- _What this task involves_
Reproduce the lines starting with the line that contains "How do I perform: Click the words" and going on through the line that contains "will [x=254, y=52].", requests included, with every coordinate in the answers scaled by 1.8 and rounded to a whole number, halves rounded up. Give only those lines.

(Entries for locating words and elements)

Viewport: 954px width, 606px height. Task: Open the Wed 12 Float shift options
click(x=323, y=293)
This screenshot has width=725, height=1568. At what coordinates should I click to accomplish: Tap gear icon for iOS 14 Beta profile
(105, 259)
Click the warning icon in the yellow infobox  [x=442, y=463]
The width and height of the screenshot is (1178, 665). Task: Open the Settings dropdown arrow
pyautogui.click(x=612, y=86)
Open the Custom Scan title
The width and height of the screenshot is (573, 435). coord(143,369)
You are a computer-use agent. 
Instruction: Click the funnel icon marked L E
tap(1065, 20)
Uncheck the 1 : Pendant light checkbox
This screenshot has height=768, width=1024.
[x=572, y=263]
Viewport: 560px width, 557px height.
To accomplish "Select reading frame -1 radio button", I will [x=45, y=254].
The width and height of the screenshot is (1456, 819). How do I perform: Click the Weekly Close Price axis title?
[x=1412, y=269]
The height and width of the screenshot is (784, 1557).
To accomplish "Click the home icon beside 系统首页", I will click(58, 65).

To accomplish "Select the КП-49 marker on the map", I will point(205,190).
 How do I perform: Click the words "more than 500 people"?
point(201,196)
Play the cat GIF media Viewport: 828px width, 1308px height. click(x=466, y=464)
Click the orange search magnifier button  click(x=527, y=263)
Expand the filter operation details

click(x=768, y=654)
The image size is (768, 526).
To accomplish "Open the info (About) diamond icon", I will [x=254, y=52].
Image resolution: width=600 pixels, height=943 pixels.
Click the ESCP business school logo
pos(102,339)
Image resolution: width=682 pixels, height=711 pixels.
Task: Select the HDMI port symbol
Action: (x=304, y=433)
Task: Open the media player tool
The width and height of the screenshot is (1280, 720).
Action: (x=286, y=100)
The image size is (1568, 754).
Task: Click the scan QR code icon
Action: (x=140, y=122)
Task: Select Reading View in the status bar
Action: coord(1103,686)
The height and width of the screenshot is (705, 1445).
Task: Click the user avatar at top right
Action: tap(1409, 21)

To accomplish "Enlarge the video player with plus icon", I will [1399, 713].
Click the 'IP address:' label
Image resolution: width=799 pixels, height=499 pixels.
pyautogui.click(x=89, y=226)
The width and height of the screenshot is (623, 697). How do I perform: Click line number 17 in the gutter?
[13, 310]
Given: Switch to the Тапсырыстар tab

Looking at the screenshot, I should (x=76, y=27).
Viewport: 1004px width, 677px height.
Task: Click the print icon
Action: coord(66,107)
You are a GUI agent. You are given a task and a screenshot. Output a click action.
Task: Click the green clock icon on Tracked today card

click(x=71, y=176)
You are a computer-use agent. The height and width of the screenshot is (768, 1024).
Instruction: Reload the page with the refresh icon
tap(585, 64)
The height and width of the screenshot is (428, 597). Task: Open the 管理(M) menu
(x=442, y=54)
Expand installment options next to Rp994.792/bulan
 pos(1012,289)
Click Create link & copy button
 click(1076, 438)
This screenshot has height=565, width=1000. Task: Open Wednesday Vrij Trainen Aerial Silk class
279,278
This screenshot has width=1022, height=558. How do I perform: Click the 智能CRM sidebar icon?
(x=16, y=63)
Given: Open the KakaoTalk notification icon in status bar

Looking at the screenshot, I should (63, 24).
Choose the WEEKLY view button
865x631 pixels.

- _Solution to the problem_
 How do I perform: Click the words "more than 500 people"?
point(362,353)
Play the cat GIF media Viewport: 828px width, 1308px height. click(x=839, y=835)
Click the orange search magnifier button  click(x=949, y=473)
Expand the filter operation details

click(x=1382, y=1177)
The image size is (768, 526).
To accomplish "Open the info (About) diamond icon", I will [x=457, y=94].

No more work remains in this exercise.